The SEC has historically been cautious about crypto-related ETFs, but the introduction of regulated futures contracts could help establish price stability and improve market transparency.

Some analysts speculate that successful futures trading could make the SEC more receptive to approving spot ETFs in the future.

Currently, Grayscale Investments is the only firm that has filed for a spot Cardano ETF, proposing to list shares of its Grayscale Cardano Trust on NYSE Arca.

However, the SEC recently delayed its decision on the application, along with other pending crypto ETF proposals.

Gary Gensler’s Departure Sparks Rise in Crypto ETF Filings

Earlier this year, asset management firm 21Shares officially filed with the SEC to introduce a spot Polkadot ETF.

The filing came following the resignation of SEC Chair Gary Gensler on Jan. 20.

Gensler, known for his cautious stance on crypto regulations, stepped down amid increasing pressure for greater regulatory clarity in the digital asset space.

Likewise, Tuttle Capital Management filed applications for ten cryptocurrency-based leveraged ETFs, including funds tied to popular meme coins.

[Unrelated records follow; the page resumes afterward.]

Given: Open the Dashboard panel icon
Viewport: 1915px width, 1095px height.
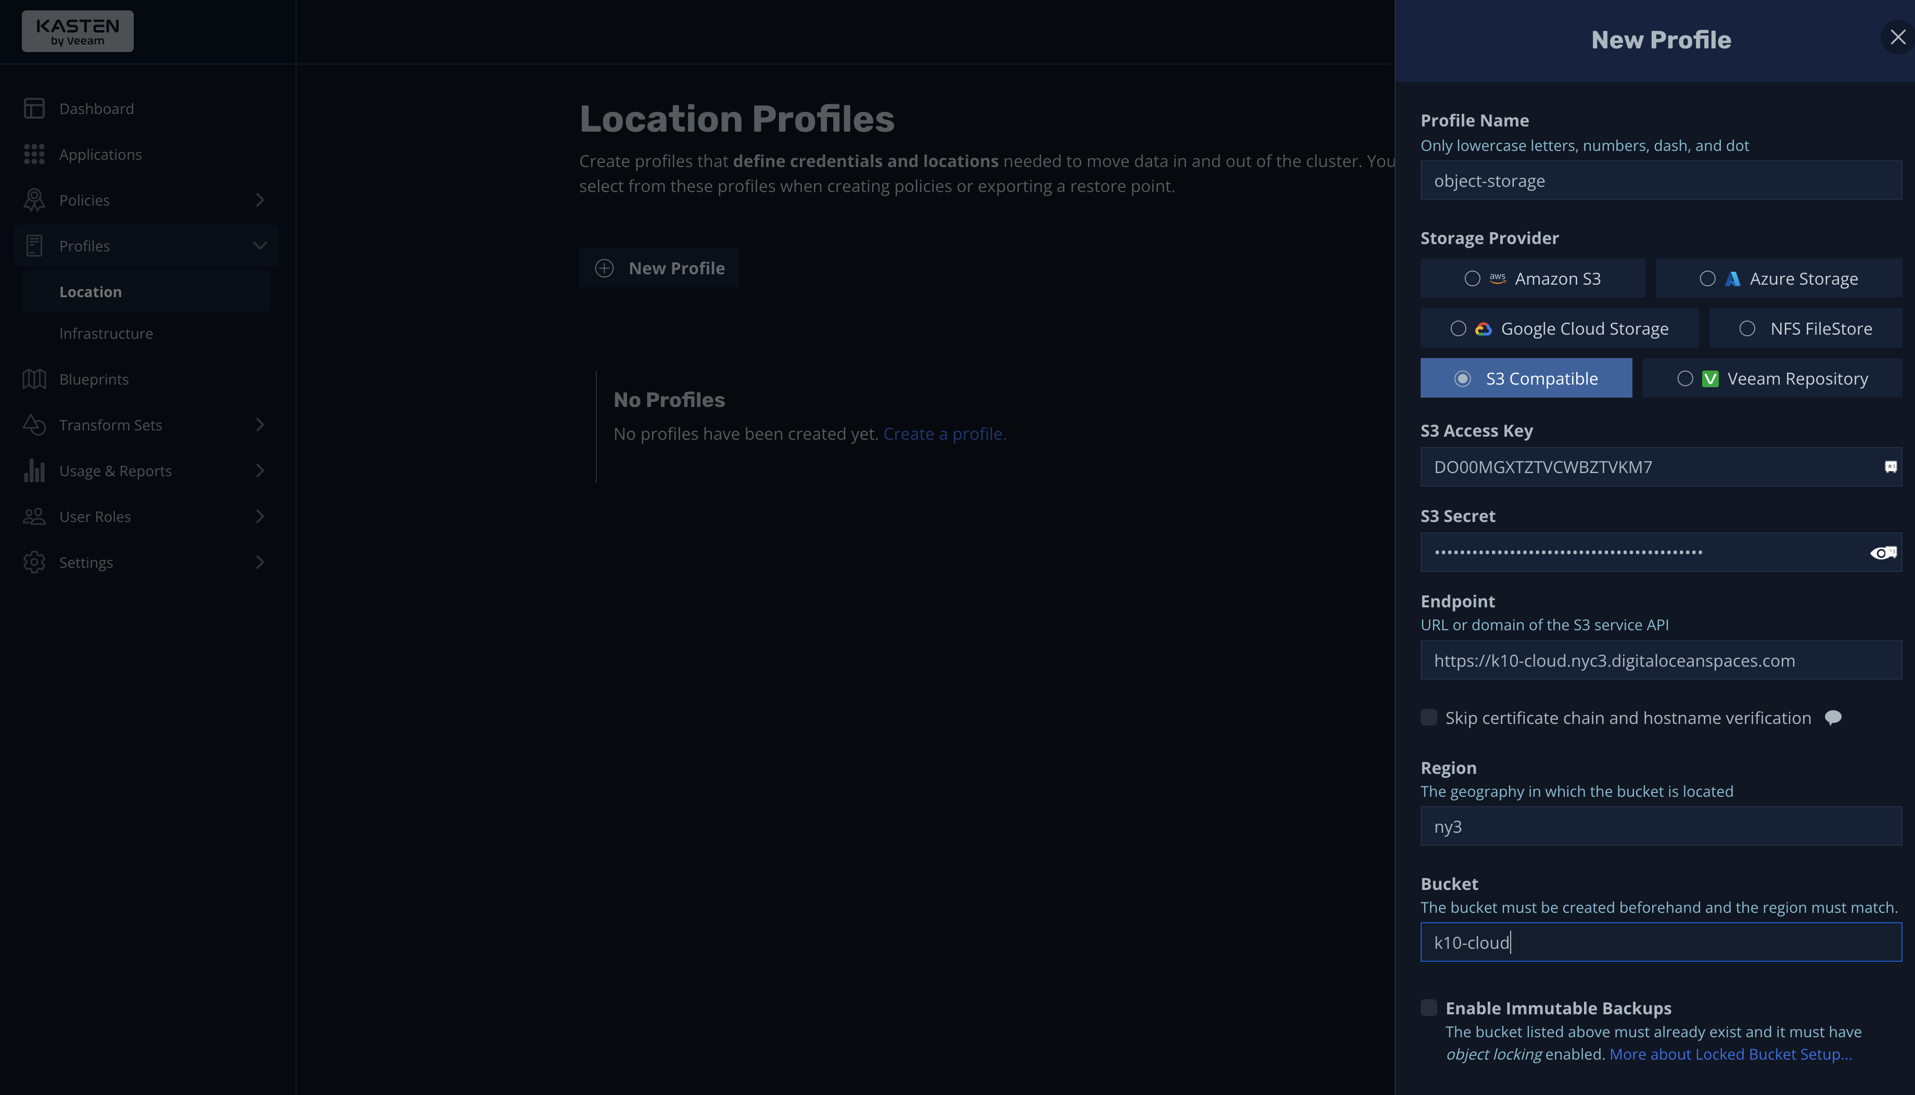Looking at the screenshot, I should point(34,108).
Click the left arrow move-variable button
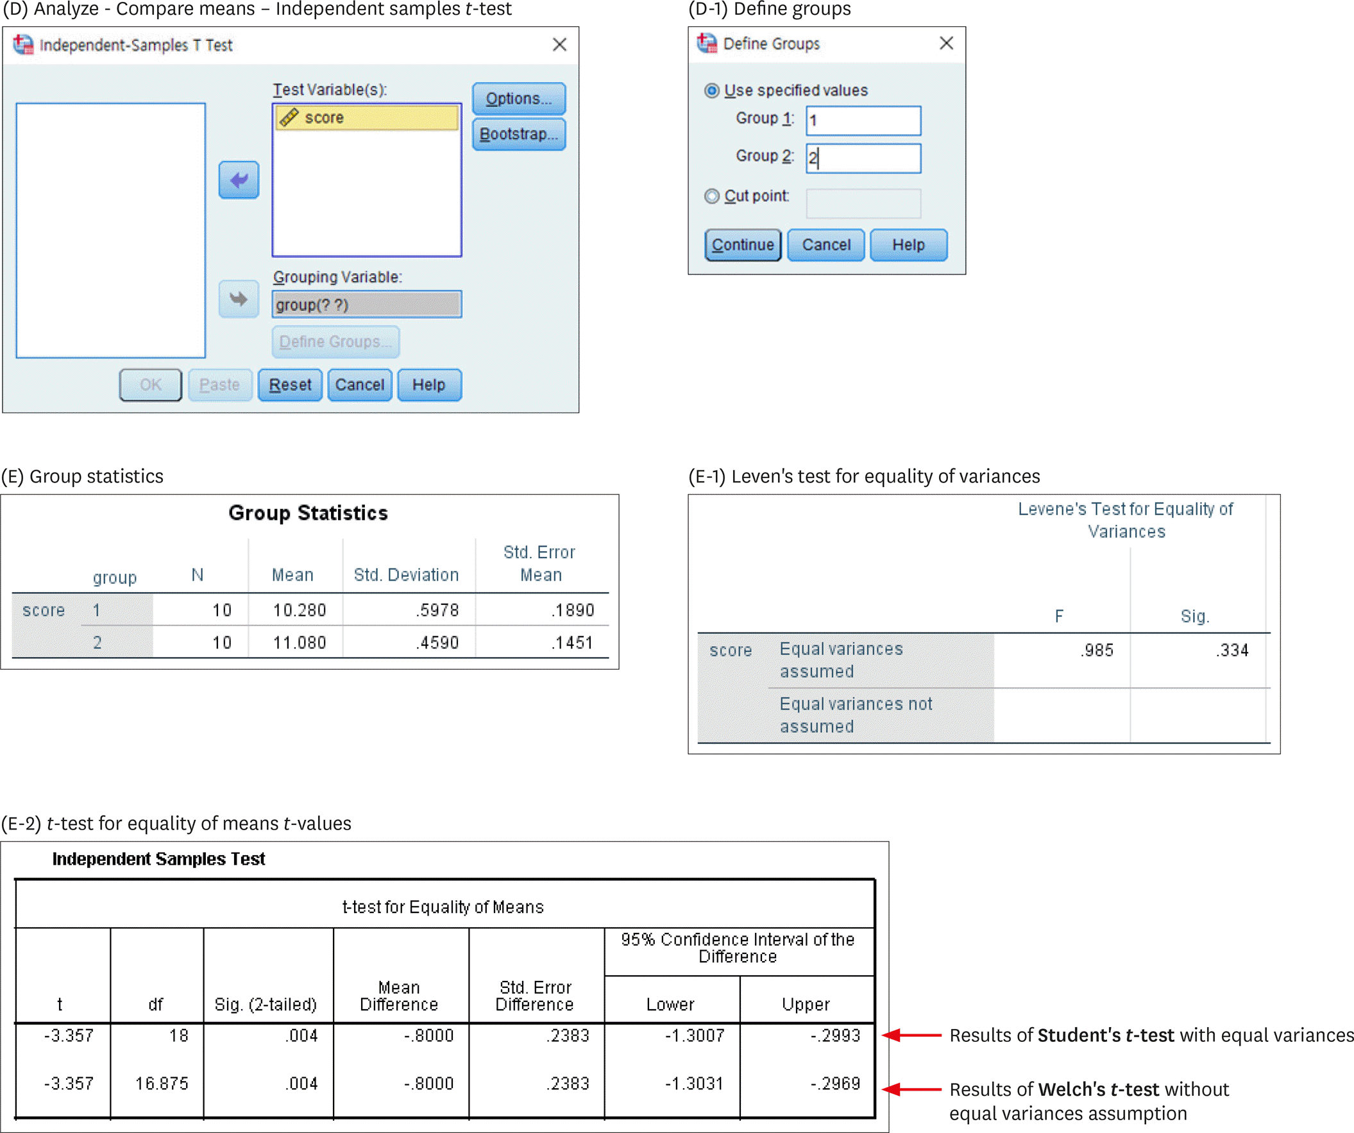The image size is (1354, 1133). 239,180
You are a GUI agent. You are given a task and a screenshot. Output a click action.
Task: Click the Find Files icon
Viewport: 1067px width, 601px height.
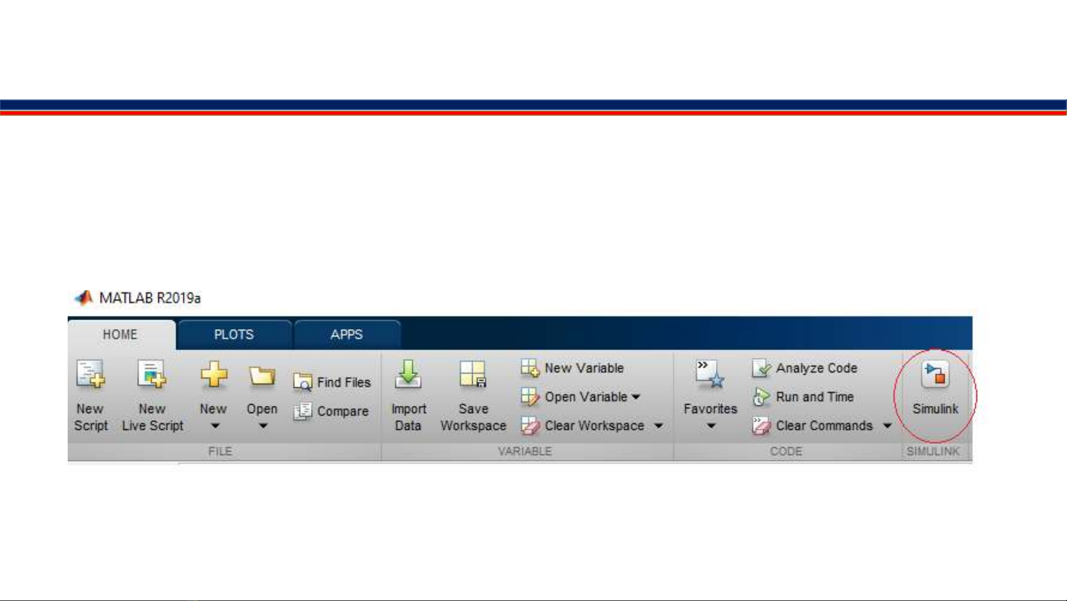point(302,383)
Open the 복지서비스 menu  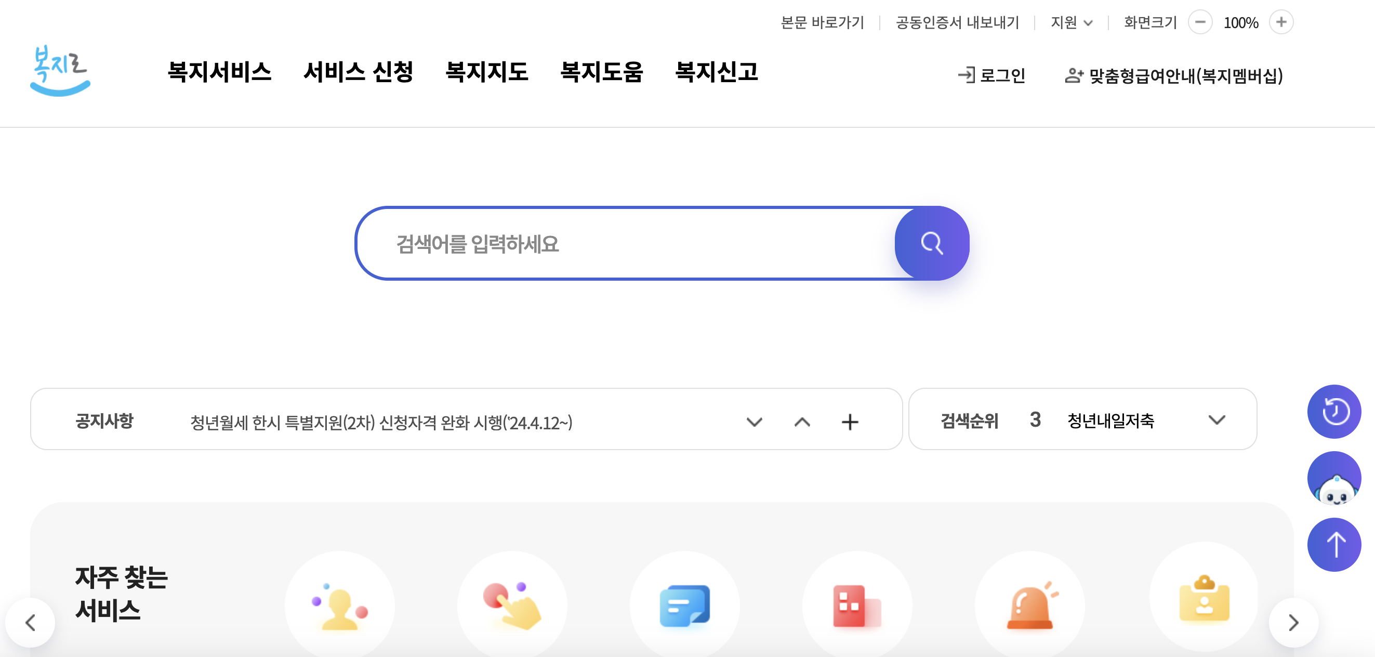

Analysts suggest the filings are part of a broader strategy to test the boundaries of an SEC under Trump-era crypto-friendly regulators.

The proposed ETFs include leveraged funds that aim to deliver twice the returns of their underlying assets, such as the meme coins Official Trump ($TRUMP) and Melania Meme ($MELANIA).

Furthermore, Osprey Funds and REX Shares have filed for meme coin ETFs covering Dogecoin (DOGE), Official Trump ($TRUMP), and Bonk (BONK) on Jan. 21.